Newsflashes from the Persecuted Church

October 17, 2013 by Open Doors

Syrian Christian Mother – Should I Leave or Stay in the Country?

(Hanna is a Christian woman living in Damascus, Syria, with her husband. She and her husband have two young daughters. Hanna works in a school. Hanna tells us what daily life is like in Damascus.)

The schools have started again, so we get back to the uncertainty. We are getting up very early to pray and fast whenever our daughters are not at home. Every day when I walk to the school I work at I hold my breath; every minute something can happen. Many streets are closed and when you walk the streets you see the traces of the battle: little fires all over the streets. Also in our house you see the traces of the war: we already noticed a bullet hole in our guest room, but recently I also discovered one in the room of my girls.

A few days ago when I passed one of the churches on the street I saw a man on the phone in front of it. I don’t know what it was, but somehow I felt that there was something wrong. I overheard him talking on the phone, he said: “Aim close and very near to the main door of the church. I am here now, aim exactly at this place.” When I came home I told my husband: “They are going to attack that church, I know it.” My husband thought I was wrong, but half an hour later we heard that the church was attacked by a mortar. It wasn’t the first church that was attacked. In fact attacks on churches happen a lot now. They are also targeting Christians. Many of them are killed or kidnapped. When they are kidnapped they ask their families for ransom or they force them to convert to Islam.

Women are often raped. The people that return from such events are traumatized. One of the men I know that came back from a kidnapping didn’t speak a word since he came back. He is crying a lot. Nobody knows what happened to him.

People wonder why I am still staying in this country. I ask myself the same question time after time. As a mother and as a wife I want to leave, but as a Christian I want to stay. Every time my husband and I pray, God gives us a burden on our heart: stay in Syria. He has things to do for us here. God will bless Syria, know this for sure. He is already blessing us. Every time we go to church, the church is full; people come together in times of despair.

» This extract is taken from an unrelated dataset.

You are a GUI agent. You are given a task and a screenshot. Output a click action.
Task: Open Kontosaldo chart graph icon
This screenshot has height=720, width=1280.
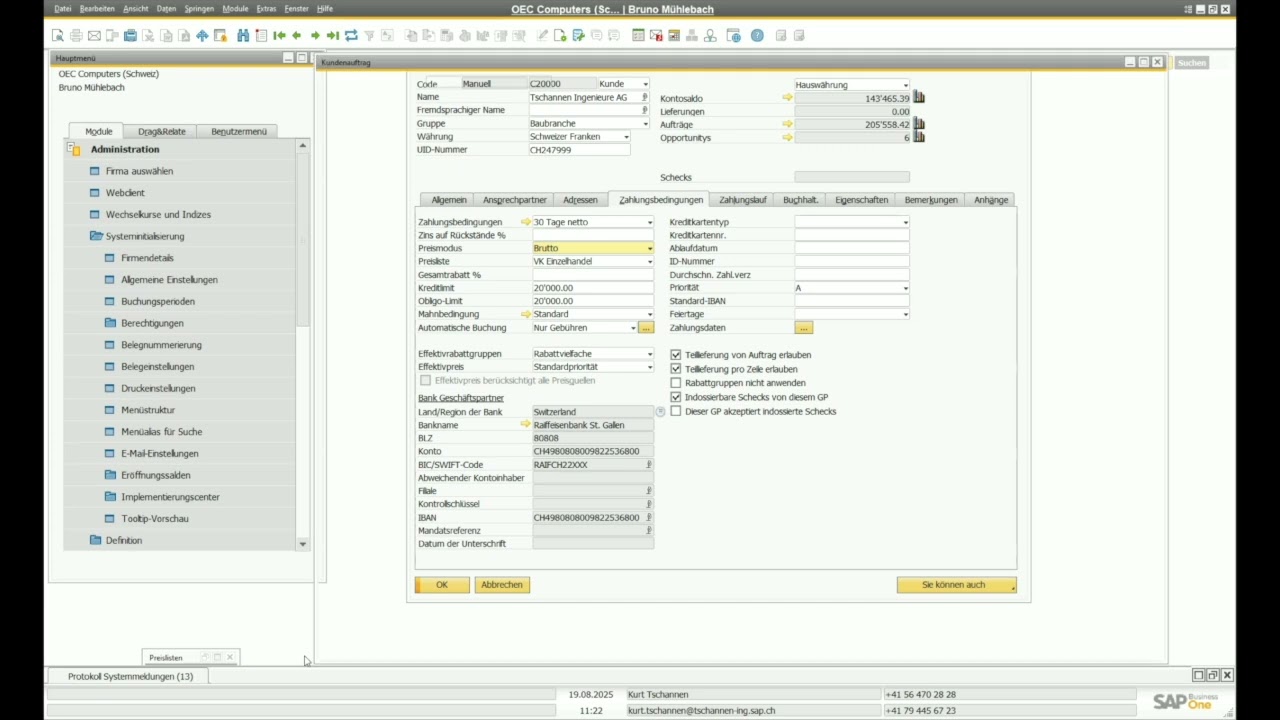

We also see new faces every time. Many of the new faces are people with a Muslim background who are refugees. They say: “We’ve lost everything: our house, our job, family members. But we have gained the most important thing: the knowledge that Jesus is our Savior.” Recently 30 people in our church were baptized. Three or four of them were from a Muslim background. The situation is hard, but we are living by faith.

Nationalist Hindu Group Threatens Believers – World Watch Monitor

For much of the year, Christians in the central Indian village of Taragaon have been enduring pressure to abandon their religion. In April, elements of Bajrang Dal demolished the church in Taragaon, a small town in the farming and forestry-dominated region of southern Chhattisgarh state. Bajrang Dal is the militant youth wing of the Hindu nationalist Vishwa Hindu Parishad, or VHP. Bajrang Dal goals include preventing “fraudulent or forceful conversion” of Hindus to any other religion. Their church destroyed, the Christians of Taragaon moved their worship meetings into the homes of believers. The Bajrang Dal followed them. On Sept. 22, Mitko Kashyap, 60, was confronted by her nephew for attending a house worship service. He hit her multiple times, she said, as she refused to deny her faith. Ultimately, he struck her on the head with a rock, causing injuries that required hospitalization.

“Kashyap’s daughter-in-law was also attacked by the same man, but she managed to escape,” said a staff member for Open Doors International, a ministry that provides support to Christians who are pressured because of their faith. Police initially declined to register a complaint against the attacker, calling the incident a family matter, according to Open Doors. They registered the complaint after hospital management summoned police to the hospital to see Kashyap’s condition. No arrests have been made. Early this month, members of Bajrang Dal paraded Hindu idols by the houses of Christian believers. Using loudspeakers, they ordered the Christians to come out of their homes to worship the idols, according to Open Doors.

“They are threatening us that they will drag each one out of our homes, beat us and kill us if we did not come out of our homes,” the ministry quoted a village resident as saying. “In this atmosphere of fear and pressure, we do not know whom to turn to for help,” the resident said. “The police are biased and do nothing to protect the Christians.”